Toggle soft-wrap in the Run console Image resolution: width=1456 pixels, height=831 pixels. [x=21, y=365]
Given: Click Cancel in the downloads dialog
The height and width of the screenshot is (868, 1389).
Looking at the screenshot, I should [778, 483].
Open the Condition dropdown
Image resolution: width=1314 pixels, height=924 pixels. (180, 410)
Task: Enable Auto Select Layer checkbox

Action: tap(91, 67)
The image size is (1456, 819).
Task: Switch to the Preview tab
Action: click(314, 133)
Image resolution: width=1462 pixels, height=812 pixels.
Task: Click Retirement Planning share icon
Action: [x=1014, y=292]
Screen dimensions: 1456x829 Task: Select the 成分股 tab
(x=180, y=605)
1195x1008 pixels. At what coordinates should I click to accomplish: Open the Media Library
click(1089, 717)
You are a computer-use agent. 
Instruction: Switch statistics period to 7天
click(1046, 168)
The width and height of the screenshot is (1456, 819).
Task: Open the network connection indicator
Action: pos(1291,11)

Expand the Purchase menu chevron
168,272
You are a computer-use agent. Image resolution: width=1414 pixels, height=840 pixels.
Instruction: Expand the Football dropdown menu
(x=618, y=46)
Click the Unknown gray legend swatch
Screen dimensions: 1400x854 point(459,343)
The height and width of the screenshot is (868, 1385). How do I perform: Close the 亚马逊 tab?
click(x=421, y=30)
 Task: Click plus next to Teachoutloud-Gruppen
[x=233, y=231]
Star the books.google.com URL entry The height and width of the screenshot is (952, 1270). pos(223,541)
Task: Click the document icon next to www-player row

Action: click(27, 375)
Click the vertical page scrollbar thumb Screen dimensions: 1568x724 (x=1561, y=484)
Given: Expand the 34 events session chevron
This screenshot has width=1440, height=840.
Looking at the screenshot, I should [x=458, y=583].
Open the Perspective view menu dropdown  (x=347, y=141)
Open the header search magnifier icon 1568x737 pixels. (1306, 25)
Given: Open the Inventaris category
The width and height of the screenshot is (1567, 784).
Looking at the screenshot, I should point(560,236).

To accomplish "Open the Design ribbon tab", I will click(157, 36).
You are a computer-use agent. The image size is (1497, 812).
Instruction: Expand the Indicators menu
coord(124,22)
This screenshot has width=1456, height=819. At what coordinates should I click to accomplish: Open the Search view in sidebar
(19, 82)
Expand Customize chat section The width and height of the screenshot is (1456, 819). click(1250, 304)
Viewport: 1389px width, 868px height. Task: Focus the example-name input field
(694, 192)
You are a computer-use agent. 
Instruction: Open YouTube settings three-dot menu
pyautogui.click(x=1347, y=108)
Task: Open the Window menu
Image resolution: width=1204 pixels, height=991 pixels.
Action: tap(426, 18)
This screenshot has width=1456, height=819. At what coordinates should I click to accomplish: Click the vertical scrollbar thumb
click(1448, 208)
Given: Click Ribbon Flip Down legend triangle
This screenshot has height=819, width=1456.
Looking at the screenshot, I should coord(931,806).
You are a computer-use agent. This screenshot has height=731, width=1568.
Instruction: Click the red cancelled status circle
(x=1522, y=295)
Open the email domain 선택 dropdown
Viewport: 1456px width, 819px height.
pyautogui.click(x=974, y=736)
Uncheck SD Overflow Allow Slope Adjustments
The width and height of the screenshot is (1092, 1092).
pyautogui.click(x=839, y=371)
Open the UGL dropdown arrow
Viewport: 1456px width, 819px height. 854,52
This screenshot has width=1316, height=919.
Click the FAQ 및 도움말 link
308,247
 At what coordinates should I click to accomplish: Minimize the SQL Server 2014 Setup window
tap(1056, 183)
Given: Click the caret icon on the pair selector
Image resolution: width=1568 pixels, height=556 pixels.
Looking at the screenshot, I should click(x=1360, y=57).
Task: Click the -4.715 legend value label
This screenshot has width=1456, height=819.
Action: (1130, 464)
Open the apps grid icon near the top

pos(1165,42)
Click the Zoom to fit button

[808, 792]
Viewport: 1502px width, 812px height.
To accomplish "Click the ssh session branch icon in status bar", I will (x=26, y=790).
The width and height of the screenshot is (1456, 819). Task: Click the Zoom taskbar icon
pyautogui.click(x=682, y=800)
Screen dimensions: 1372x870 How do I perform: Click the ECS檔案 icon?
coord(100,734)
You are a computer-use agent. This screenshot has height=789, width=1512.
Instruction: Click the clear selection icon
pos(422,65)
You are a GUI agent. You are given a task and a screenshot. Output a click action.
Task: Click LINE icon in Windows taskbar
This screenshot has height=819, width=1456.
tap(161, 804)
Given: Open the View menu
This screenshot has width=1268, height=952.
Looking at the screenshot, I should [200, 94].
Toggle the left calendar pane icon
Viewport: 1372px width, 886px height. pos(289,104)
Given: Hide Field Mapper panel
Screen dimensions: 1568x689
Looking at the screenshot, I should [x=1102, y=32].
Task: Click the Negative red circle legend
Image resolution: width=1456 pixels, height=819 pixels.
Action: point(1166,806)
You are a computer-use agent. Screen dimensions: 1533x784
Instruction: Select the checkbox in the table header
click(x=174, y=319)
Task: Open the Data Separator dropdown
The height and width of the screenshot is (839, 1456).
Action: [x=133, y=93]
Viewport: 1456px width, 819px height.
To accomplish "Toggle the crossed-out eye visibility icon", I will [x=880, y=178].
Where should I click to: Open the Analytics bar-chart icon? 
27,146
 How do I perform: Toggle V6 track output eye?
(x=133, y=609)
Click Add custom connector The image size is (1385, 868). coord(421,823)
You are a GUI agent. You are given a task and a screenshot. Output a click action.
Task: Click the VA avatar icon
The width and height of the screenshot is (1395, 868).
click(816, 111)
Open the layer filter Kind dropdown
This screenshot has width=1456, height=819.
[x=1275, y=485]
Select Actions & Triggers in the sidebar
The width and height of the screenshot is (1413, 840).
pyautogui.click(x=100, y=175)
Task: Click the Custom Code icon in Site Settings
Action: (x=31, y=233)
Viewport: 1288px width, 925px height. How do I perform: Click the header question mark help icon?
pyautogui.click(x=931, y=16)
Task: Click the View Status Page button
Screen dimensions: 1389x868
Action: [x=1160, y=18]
══════
▸ **WHAT YOU HAVE TO DO**:
Your answer should repeat every entry exactly.

▸ **RESULT OF THIS EXERCISE**:
Toggle soft-wrap in the Run console Image resolution: width=1456 pixels, height=831 pixels. [x=21, y=365]
Given: Click Cancel in the downloads dialog
The height and width of the screenshot is (868, 1389).
Looking at the screenshot, I should [778, 483].
Open the Condition dropdown
Image resolution: width=1314 pixels, height=924 pixels. (180, 410)
Task: Enable Auto Select Layer checkbox

Action: tap(91, 67)
The image size is (1456, 819).
Task: Switch to the Preview tab
Action: click(314, 133)
Image resolution: width=1462 pixels, height=812 pixels.
Task: Click Retirement Planning share icon
Action: [x=1014, y=292]
Screen dimensions: 1456x829 Task: Select the 成分股 tab
(x=180, y=605)
1195x1008 pixels. At what coordinates should I click to accomplish: Open the Media Library
click(1089, 717)
You are a computer-use agent. 
Instruction: Switch statistics period to 7天
click(1046, 168)
The width and height of the screenshot is (1456, 819).
Task: Open the network connection indicator
Action: pos(1291,11)

Expand the Purchase menu chevron
168,272
You are a computer-use agent. Image resolution: width=1414 pixels, height=840 pixels.
Instruction: Expand the Football dropdown menu
(x=618, y=46)
Click the Unknown gray legend swatch
Screen dimensions: 1400x854 point(459,343)
The height and width of the screenshot is (868, 1385). How do I perform: Close the 亚马逊 tab?
click(x=421, y=30)
 Task: Click plus next to Teachoutloud-Gruppen
[x=233, y=231]
Star the books.google.com URL entry The height and width of the screenshot is (952, 1270). pos(223,541)
Task: Click the document icon next to www-player row

Action: click(27, 375)
Click the vertical page scrollbar thumb Screen dimensions: 1568x724 (x=1561, y=484)
Given: Expand the 34 events session chevron
This screenshot has width=1440, height=840.
Looking at the screenshot, I should [x=458, y=583].
Open the Perspective view menu dropdown  (x=347, y=141)
Open the header search magnifier icon 1568x737 pixels. (1306, 25)
Given: Open the Inventaris category
The width and height of the screenshot is (1567, 784).
Looking at the screenshot, I should point(560,236).

To accomplish "Open the Design ribbon tab", I will click(157, 36).
You are a computer-use agent. The image size is (1497, 812).
Instruction: Expand the Indicators menu
coord(124,22)
This screenshot has width=1456, height=819. At what coordinates should I click to accomplish: Open the Search view in sidebar
(19, 82)
Expand Customize chat section The width and height of the screenshot is (1456, 819). click(1250, 304)
Viewport: 1389px width, 868px height. Task: Focus the example-name input field
(694, 192)
You are a computer-use agent. 
Instruction: Open YouTube settings three-dot menu
pyautogui.click(x=1347, y=108)
Task: Open the Window menu
Image resolution: width=1204 pixels, height=991 pixels.
Action: tap(426, 18)
This screenshot has width=1456, height=819. At what coordinates should I click to accomplish: Click the vertical scrollbar thumb
click(1448, 208)
Given: Click Ribbon Flip Down legend triangle
This screenshot has height=819, width=1456.
Looking at the screenshot, I should coord(931,806).
You are a computer-use agent. This screenshot has height=731, width=1568.
Instruction: Click the red cancelled status circle
(x=1522, y=295)
Open the email domain 선택 dropdown
Viewport: 1456px width, 819px height.
pyautogui.click(x=974, y=736)
Uncheck SD Overflow Allow Slope Adjustments
The width and height of the screenshot is (1092, 1092).
pyautogui.click(x=839, y=371)
Open the UGL dropdown arrow
Viewport: 1456px width, 819px height. 854,52
This screenshot has width=1316, height=919.
Click the FAQ 및 도움말 link
308,247
 At what coordinates should I click to accomplish: Minimize the SQL Server 2014 Setup window
tap(1056, 183)
Given: Click the caret icon on the pair selector
Image resolution: width=1568 pixels, height=556 pixels.
Looking at the screenshot, I should click(x=1360, y=57).
Task: Click the -4.715 legend value label
This screenshot has width=1456, height=819.
Action: (1130, 464)
Open the apps grid icon near the top

pos(1165,42)
Click the Zoom to fit button

[808, 792]
Viewport: 1502px width, 812px height.
To accomplish "Click the ssh session branch icon in status bar", I will (x=26, y=790).
The width and height of the screenshot is (1456, 819). Task: Click the Zoom taskbar icon
pyautogui.click(x=682, y=800)
Screen dimensions: 1372x870 How do I perform: Click the ECS檔案 icon?
coord(100,734)
You are a computer-use agent. This screenshot has height=789, width=1512.
Instruction: Click the clear selection icon
pos(422,65)
You are a GUI agent. You are given a task and a screenshot. Output a click action.
Task: Click LINE icon in Windows taskbar
This screenshot has height=819, width=1456.
tap(161, 804)
Given: Open the View menu
This screenshot has width=1268, height=952.
Looking at the screenshot, I should [200, 94].
Toggle the left calendar pane icon
Viewport: 1372px width, 886px height. pos(289,104)
Given: Hide Field Mapper panel
Screen dimensions: 1568x689
Looking at the screenshot, I should [x=1102, y=32].
Task: Click the Negative red circle legend
Image resolution: width=1456 pixels, height=819 pixels.
Action: point(1166,806)
You are a computer-use agent. Screen dimensions: 1533x784
Instruction: Select the checkbox in the table header
click(x=174, y=319)
Task: Open the Data Separator dropdown
The height and width of the screenshot is (839, 1456).
Action: [x=133, y=93]
Viewport: 1456px width, 819px height.
To accomplish "Toggle the crossed-out eye visibility icon", I will [x=880, y=178].
Where should I click to: Open the Analytics bar-chart icon? 
27,146
 How do I perform: Toggle V6 track output eye?
(x=133, y=609)
Click Add custom connector The image size is (1385, 868). coord(421,823)
You are a GUI agent. You are given a task and a screenshot. Output a click action.
Task: Click the VA avatar icon
The width and height of the screenshot is (1395, 868).
click(816, 111)
Open the layer filter Kind dropdown
This screenshot has width=1456, height=819.
[x=1275, y=485]
Select Actions & Triggers in the sidebar
The width and height of the screenshot is (1413, 840).
pyautogui.click(x=100, y=175)
Task: Click the Custom Code icon in Site Settings
Action: (x=31, y=233)
Viewport: 1288px width, 925px height. How do I perform: Click the header question mark help icon?
pyautogui.click(x=931, y=16)
Task: Click the View Status Page button
Screen dimensions: 1389x868
Action: [x=1160, y=18]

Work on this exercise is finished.